Switch error mode · Hover for full statistics · Bars show mean · Error bars encode spread
Error bars are a graphical enhancement layered onto a Cartesian chart to add a second data dimension: the spread or uncertainty around each plotted central value. The bar height encodes the group mean; the error bar's length encodes how reliable or variable that mean is. Short bars signal concentrated measurements with high confidence. Long bars signal dispersed values where the mean is less precise. This length-as-uncertainty mapping is pre-attentive — viewers read reliability differences before consciously analyzing individual values.
The critical rule: error bars must always identify which measure they encode. SD, SE, and 95% CI bars on identical data produce very different lengths — an unlabelled error bar is statistically meaningless. Use the mode tabs above to compare how the same data looks across all four conventions.

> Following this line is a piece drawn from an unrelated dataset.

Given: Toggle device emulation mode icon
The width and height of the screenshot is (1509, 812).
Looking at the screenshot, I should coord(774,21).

Error bars are not a chart type — they are a graphical enhancement layered onto a Cartesian graph. They exploit the same channel as the primary encoding (position along a quantitative axis) to add a second layer of information: the spread or uncertainty around each plotted value. The cap-tipped line extending from a central point forces the eye to read a range rather than a single value, making it immediately visible whether groups have tight, reliable measurements or wide, unreliable ones.
The perceptual key: length encodes uncertainty. Short bar = concentrated values, high confidence in the mean. Long bar = dispersed values, lower confidence. This mapping is pre-attentive — viewers grasp it before conscious analysis.

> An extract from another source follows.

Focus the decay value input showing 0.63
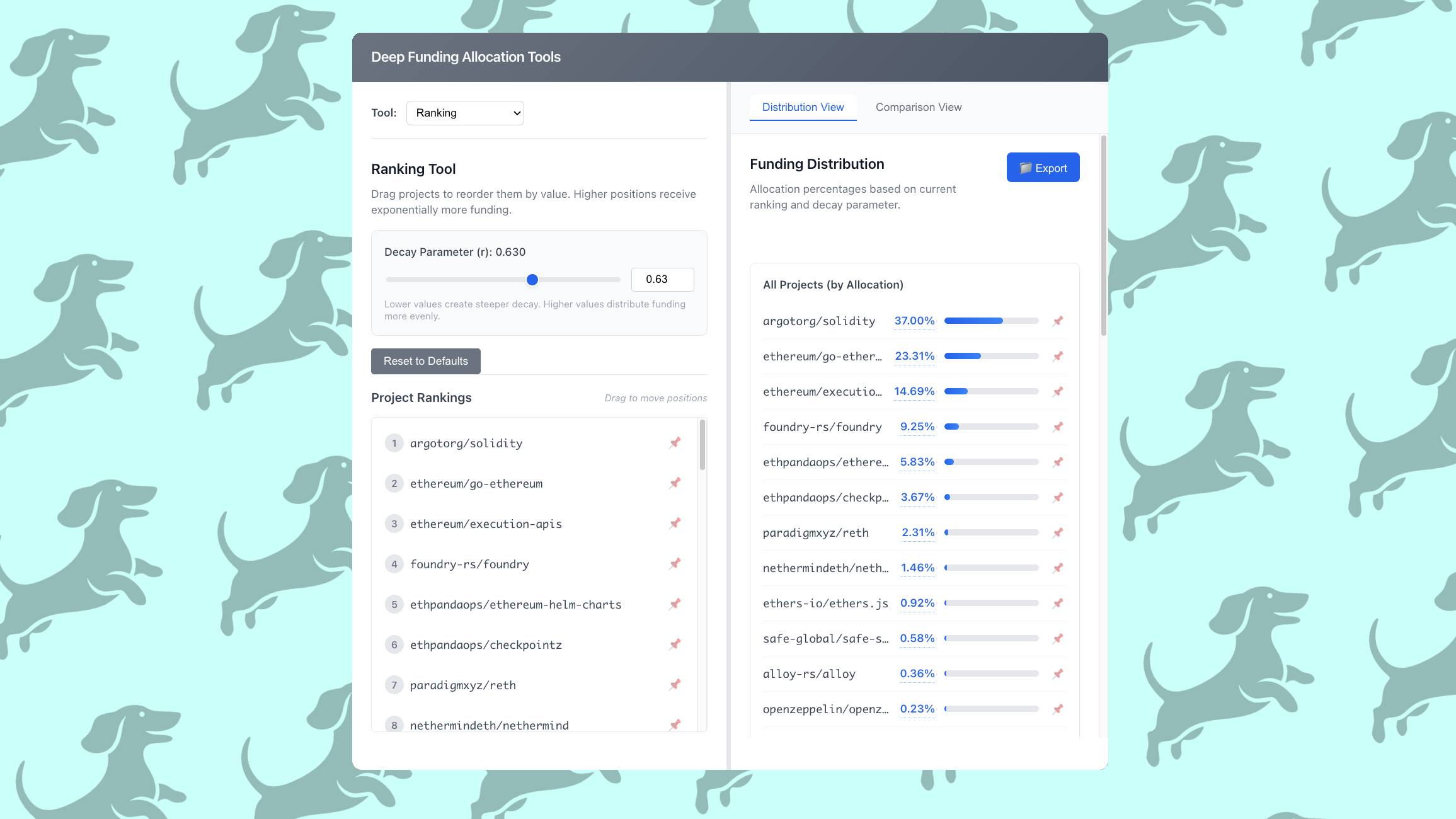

Standard deviation (SD) describes the spread of the raw data around the mean. Use it when your message is about the distribution of individual observations — how variable the thing being measured actually is in the population.
Standard error (SE) describes the precision of the mean estimate itself (SE = SD ÷ √n). Use it when your message is about how reliably you estimated the mean — SE shrinks as sample size grows, SD does not. SE bars are always shorter than SD bars for the same data, which is why they are sometimes misused to make data look more precise than it is.
95% confidence interval (CI) is the most honest choice for most scientific communication. It conveys the range in which the true population mean would fall 95% of the time if the experiment were repeated. Unlike SD and SE, CI can be asymmetric for skewed data — this implementation supports distinct upper and lower bounds.
Min–max range shows the full observed span of the data. It is the most conservative encoding and the most sensitive to outliers. Use it when you need to show the reader the actual observed extremes, not a statistical estimate.
The data structure is grouped categorical measurements with pre-computed statistics. The message is comparison across groups with explicit uncertainty — not just "which group has the higher mean" but "how reliable is each group's mean, and do the uncertainty ranges overlap?" Overlapping confidence intervals are a rapid visual test for whether differences between groups are likely to be statistically significant. The bar chart provides the primary comparison channel (bar height = mean); the error bars provide the uncertainty channel as an additive overlay rather than a separate chart.
A plain bar chart without error bars would answer "which group is highest" but not "is that difference real?" A box plot would show the full distribution more honestly (quartiles, median, outliers) but loses the direct mean-comparison that error bars preserve. Box plots are the better choice when the distribution shape matters; error bars are the better choice when the message is specifically about mean reliability and group difference significance.
A critical error flagged by the Data Visualisation Catalogue: never display error bars without labelling which measure they represent. SD, SE, and 95% CI bars on the same data have very different lengths — an unlabelled error bar is statistically meaningless.
The cap width is set to 60% of the bar width — wide enough to be clearly readable as a range boundary, narrow enough not to be mistaken for an additional data series. The cap is the visual full stop that tells the eye "the range ends here." Without it, an error whisker reads as an arrow or an indefinite extension rather than a bounded interval.
FT Visual Vocabulary category: Distribution / Ranges — showing the spread of values within a group alongside the central tendency. Abela quadrant: Comparison (comparing means across categories with uncertainty context). Tufte principle applied: every mark on the chart earns its place — the error bar adds a full second data dimension (uncertainty) to each existing mark without adding ink that duplicates information already present.